Nicht, dass er bisher ein Aschenputteldasein geführt hätte. Mit seinen langen, meist von einem bunten Stirnband gebändigten Haaren, seinem Grunge-Bärtchen, dem Diamanten im Ohr und einem Auftreten, wie es so cool sonst eigentlich nur die Snowboarder hinbekommen, ist der Jüngling japanischer Abstammung ein gefundenes Fressen für die Marketingstrategen. Ohnos geschäftliche Interessen vertritt die mächtige IMG, er besitzt einen dicken Vertrag mit Nike, bei den Talkshows auf NBC ist er gern gesehener Gast. Das Problem war bisher der geringe Bekanntheitsgrad seiner Sportart. Das soll sich mit Olympia ändern, zumal Short Track den Amerikanern eigentlich gefallen müsste, erinnert es doch an das beliebte Roller Derby, nur dass Bodychecks bei der eisigen Variante nicht erlaubt sind.

Eigentlich hätte Ohno bereits 1998 in Nagano Triumphe feiern sollen, nachdem er schon 1997 mit 14 Jahren US-Meister geworden war. Er kam jedoch übergewichtig zu den Ausscheidungen und konnte sich überraschend nicht für das Team qualifizieren. Danach setzte ihn sein Vater eine Woche lang allein in einer Hütte ohne Telefon und Fernsehen in der Nähe seiner Heimatstadt Seattle ab, Apolo absolvierte Strandläufe im strömenden Regen, ging in sich und beschloss, die Sache fortan ernsthaft zu betreiben. „Es war ein harter Sturz. Es hat ihn fast zerstört“, sagt Vater Yuki, der großen Anteil hatte an der sportlichen Entwicklung seines Sohnes, den er allein aufzog. Dafür gab er sein Dasein als jetsettender Hairstylist auf, der in Paris oder London Models frisierte. Um den ungebärdigen Sohn zu beschäftigen, meldete ihn Yuki Ohno für diverse Sportarten, darunter Inline-Skating, an, konnte aber nicht verhindern, dass Apolo früh in die zweifelhafte Gesellschaft von Gangmitgliedern geriet.

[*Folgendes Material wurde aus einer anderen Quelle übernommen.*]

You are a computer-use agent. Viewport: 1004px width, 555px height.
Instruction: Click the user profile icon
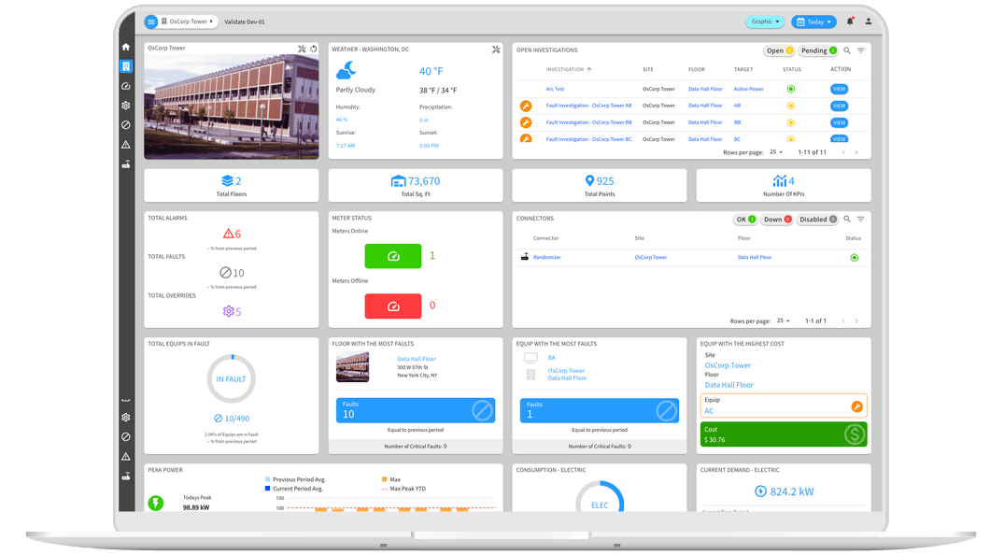point(869,21)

Bei einer Übertragung von den Winterspielen in Lillehammer 1994, die Vater und Sohn gemeinsam sahen, lernten sie Short Track kennen. Apolo stieg um. Bald wollte ihn das nationale Trainingszentrum in Lake Placid haben. Doch der 14-Jährige hatte keine Lust. Nachdem ihn sein Vater am Flughafen abgesetzt hatte, rief er einen Freund an und blieb eine Woche lang verschwunden. Schließlich konnte ihn der Vater doch noch überreden, flog diesmal aber vorsichtshalber nach Lake Placid mit.

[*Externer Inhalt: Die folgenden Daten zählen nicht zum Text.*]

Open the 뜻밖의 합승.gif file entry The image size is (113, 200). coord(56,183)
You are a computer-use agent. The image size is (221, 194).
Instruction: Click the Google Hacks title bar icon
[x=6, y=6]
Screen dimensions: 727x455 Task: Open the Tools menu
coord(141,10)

Nach den verpassten Spielen von 1998 begann Apolo Ohno endlich konsequent, an seinen Stärken zu feilen: Ausdauer, Kraft, Schnelligkeit und vor allem das schnelle Erfassen von Rennsituationen. Ohno ist ein Meister darin, während des rasanten, turbulenten und verwirrenden Rennens Lücken zu erkennen und für sich zu nutzen. „Er ist ziemlich unschlagbar, wenn er sich konzentriert“, sagt Trainerin Sue Ellis.

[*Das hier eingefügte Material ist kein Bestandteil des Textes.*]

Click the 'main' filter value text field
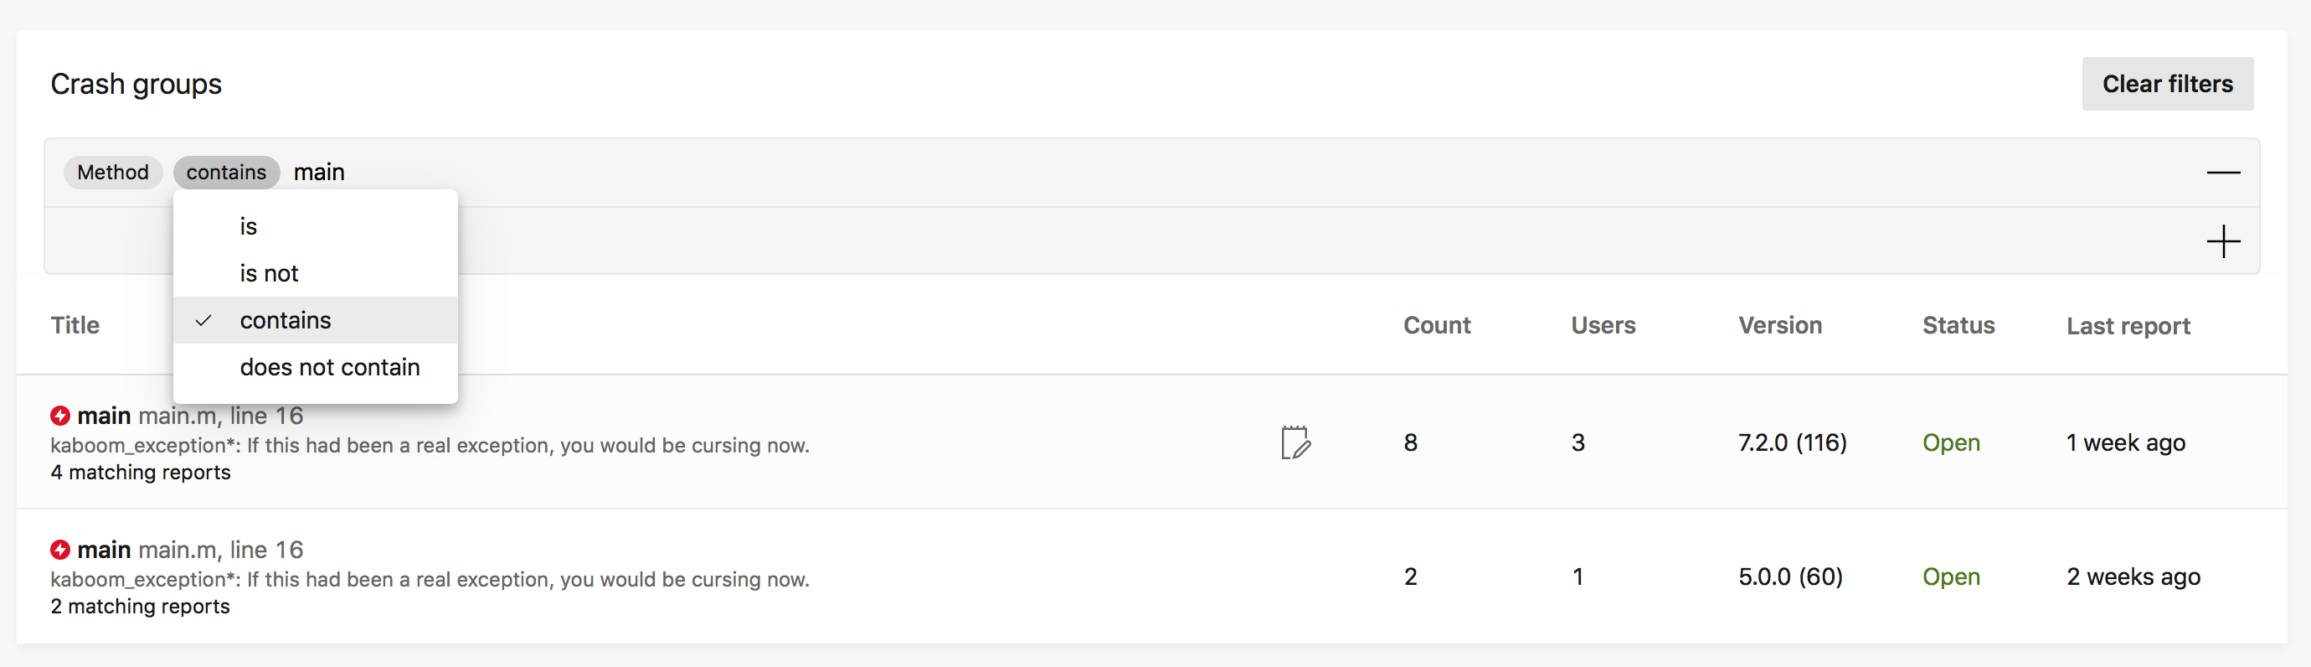This screenshot has height=667, width=2311. tap(319, 171)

Das war offenbar nicht der Fall, als er im letzten Rennen der Trials für Salt Lake City nur Dritter wurde. Zuvor hatte er alles gewonnen und war längst qualifiziert, doch die Niederlage ermöglichte seinem besten Freund Shani Davis, den letzten Platz im Team zu ergattern. Ein unterlegener Läufer klagte wegen Schiebung und Ohno drohte kurzzeitig das Olympiaaus. Ein Schiedsgericht urteilte jedoch, ein Betrug sei nicht nachzuweisen, und ebnete endgültig den Weg für die Mission Apolo, die heute ihren Anfang nimmt.